Our protagonist, Charlotte, is reading a book about the build up to World War One. In the base case, the book is Christopher Clark’s The Sleepwalkers (Clark, 2012), though in some of the variants we’ll discuss she reads a less impressive book. In it she reads the remarkable story of Henriette Caillaux, the second wife of anti-war French politician Joseph Caillaux. As you may already know, Henriette Caillaux shot and killed Gaston Calmette, the editor of Le Figaro, after Le Figaro published a string of damaging articles about Joseph Caillaux. The killing took place on March 16, 1914, and the trial was that July. It ended on July 28 with her acquittal.
Charlotte reads all of this and believes it. And indeed it is true. And the book is reliable. Although Charlotte does believe what the book says about Henriette Caillaux, she is not credulous. She is an attentive enough, and skilled enough, reader of contemporary history to know when historians are likely to be going out on a limb, and when they are not being as clear as one might like in reflecting how equivocal the evidence is. But Clark is a good historian, and Charlotte is a good reader, and the beliefs she takes from the book are both true and supported by the underlying evidence.

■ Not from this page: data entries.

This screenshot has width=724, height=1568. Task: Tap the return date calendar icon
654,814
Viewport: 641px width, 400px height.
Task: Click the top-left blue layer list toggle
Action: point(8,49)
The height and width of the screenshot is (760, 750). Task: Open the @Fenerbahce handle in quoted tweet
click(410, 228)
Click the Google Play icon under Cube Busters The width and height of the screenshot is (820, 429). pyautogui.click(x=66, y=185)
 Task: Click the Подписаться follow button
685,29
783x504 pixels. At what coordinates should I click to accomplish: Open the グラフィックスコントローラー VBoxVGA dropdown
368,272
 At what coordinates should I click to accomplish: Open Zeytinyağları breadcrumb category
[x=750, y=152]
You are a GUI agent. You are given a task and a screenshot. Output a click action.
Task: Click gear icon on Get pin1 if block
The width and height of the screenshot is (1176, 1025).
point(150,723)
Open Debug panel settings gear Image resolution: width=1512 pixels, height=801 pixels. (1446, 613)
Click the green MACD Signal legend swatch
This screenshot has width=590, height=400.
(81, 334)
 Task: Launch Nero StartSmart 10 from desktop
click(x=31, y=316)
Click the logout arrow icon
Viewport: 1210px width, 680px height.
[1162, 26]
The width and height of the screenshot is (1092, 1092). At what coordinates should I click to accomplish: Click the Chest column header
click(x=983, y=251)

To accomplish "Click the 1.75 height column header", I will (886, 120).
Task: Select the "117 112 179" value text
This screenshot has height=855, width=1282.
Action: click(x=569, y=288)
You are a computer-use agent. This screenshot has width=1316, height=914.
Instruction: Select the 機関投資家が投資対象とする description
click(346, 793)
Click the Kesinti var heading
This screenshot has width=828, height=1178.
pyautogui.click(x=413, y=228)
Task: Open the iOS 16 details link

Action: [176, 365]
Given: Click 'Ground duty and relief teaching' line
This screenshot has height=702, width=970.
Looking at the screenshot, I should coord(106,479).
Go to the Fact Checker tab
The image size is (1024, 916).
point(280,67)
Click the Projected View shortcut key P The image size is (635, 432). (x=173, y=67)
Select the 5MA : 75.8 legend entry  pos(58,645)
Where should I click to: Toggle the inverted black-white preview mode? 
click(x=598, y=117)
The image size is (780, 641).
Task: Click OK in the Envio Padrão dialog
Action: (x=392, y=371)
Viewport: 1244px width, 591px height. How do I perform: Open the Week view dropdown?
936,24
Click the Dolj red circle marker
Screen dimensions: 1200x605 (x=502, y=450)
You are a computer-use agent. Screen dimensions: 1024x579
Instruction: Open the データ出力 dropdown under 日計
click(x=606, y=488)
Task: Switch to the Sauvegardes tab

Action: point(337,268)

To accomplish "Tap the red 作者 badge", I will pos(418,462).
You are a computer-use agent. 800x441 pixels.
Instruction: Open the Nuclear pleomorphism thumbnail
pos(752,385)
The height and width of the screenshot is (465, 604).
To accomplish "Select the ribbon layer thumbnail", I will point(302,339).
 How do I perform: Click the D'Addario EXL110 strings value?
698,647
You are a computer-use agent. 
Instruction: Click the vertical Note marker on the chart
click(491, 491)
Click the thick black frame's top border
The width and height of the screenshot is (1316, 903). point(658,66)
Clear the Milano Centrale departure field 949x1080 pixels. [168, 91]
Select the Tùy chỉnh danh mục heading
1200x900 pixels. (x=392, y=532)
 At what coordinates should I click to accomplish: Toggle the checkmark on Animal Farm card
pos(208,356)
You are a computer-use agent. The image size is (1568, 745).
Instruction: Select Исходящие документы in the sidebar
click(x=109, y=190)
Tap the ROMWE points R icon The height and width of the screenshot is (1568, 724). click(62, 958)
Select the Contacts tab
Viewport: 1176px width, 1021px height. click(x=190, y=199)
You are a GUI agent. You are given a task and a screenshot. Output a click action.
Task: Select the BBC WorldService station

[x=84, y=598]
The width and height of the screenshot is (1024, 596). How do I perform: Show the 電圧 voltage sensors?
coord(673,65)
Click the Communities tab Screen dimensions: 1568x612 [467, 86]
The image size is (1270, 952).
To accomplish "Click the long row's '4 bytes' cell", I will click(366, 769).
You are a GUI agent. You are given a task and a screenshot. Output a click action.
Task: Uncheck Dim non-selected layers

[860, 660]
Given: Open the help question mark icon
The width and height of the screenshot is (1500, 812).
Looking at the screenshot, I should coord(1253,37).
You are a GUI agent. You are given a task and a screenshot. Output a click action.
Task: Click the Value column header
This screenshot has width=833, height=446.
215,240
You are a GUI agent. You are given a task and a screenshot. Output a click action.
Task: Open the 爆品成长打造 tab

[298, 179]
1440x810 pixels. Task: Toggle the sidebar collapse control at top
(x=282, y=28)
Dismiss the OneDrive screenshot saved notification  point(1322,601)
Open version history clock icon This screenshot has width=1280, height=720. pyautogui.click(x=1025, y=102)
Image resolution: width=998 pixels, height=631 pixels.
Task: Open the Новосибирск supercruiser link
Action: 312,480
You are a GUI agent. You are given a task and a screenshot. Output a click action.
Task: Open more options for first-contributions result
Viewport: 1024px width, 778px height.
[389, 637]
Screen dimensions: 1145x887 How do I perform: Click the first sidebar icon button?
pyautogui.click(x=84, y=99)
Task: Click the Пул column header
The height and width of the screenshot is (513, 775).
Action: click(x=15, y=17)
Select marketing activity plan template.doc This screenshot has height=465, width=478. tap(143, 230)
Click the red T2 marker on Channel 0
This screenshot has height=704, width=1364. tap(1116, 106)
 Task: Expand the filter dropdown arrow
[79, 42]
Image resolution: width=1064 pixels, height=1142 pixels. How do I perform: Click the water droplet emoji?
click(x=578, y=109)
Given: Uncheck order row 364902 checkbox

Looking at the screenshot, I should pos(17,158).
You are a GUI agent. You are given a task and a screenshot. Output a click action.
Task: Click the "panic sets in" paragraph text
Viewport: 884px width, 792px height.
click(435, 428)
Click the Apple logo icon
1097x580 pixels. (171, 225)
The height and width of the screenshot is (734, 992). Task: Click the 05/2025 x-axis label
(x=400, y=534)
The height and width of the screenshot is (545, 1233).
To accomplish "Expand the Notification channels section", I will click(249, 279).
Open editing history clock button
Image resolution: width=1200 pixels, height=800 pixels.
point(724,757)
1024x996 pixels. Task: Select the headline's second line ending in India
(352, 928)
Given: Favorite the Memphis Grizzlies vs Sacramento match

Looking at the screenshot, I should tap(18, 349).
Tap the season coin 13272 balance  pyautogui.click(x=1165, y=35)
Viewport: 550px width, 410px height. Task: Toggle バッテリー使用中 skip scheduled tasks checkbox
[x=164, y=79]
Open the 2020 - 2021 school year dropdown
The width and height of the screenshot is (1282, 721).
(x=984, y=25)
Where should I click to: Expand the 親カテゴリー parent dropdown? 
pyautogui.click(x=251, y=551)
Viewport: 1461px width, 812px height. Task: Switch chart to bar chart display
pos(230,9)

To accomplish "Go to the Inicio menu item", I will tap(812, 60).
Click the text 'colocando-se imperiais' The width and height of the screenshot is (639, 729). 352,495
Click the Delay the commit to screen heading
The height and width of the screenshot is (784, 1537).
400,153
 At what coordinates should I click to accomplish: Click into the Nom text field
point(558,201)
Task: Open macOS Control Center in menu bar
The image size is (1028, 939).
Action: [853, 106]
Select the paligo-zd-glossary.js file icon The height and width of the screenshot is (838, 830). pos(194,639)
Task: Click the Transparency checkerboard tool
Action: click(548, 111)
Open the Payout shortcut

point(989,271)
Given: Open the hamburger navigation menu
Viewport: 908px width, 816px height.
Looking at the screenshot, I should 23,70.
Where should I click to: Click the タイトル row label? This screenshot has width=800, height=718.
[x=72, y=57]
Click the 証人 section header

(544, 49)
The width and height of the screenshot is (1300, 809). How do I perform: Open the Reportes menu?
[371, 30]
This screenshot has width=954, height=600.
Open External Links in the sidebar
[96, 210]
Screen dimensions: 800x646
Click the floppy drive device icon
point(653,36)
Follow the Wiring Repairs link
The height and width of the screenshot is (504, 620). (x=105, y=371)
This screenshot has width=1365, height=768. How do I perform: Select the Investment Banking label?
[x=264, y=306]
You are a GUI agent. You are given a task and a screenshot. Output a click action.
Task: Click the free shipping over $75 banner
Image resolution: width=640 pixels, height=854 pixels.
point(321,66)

Focus for now on this proposition
Henriette Caillaux’s trial for the murder of Gaston Calmette ended in her acquittal in late July 1914.
Call this proposition p. In this base case, Charlotte knows that p. But there are ever so many ways in which Charlotte could fail to have known it. The following three are particularly important .
Variant J
Charlotte didn’t finish the book. She only got as far as the start of Caillaux’s trial, but lost interest in the machinations of the diplomats in the late stages of the July crisis. Still, she had a strong hunch that Caillaux would be acquitted and, on just this basis, firmly believed that she would be.
Variant T
Charlotte is in a world where things went just as in the actual world up to the trial, but then Caillaux was found guilty. Despite this, Charlotte reads a book that is word-for-word identical to Clark’s book. That is, it falsely says that Caillaux was acquitted, before quickly moving back to talking about the war. Charlotte believes, falsely, that p.
Variant B
Charlotte reads the book to the end, but she can’t believe that Caillaux would be acquitted. The evidence was conclusive, she thought. She is torn because she also can’t really believe a historian would get such a clear fact wrong. But she also can’t believe anyone would be acquitted in such a trial. So she withholds judgment on the matter, not sure what actually happened in Caillaux’s trial.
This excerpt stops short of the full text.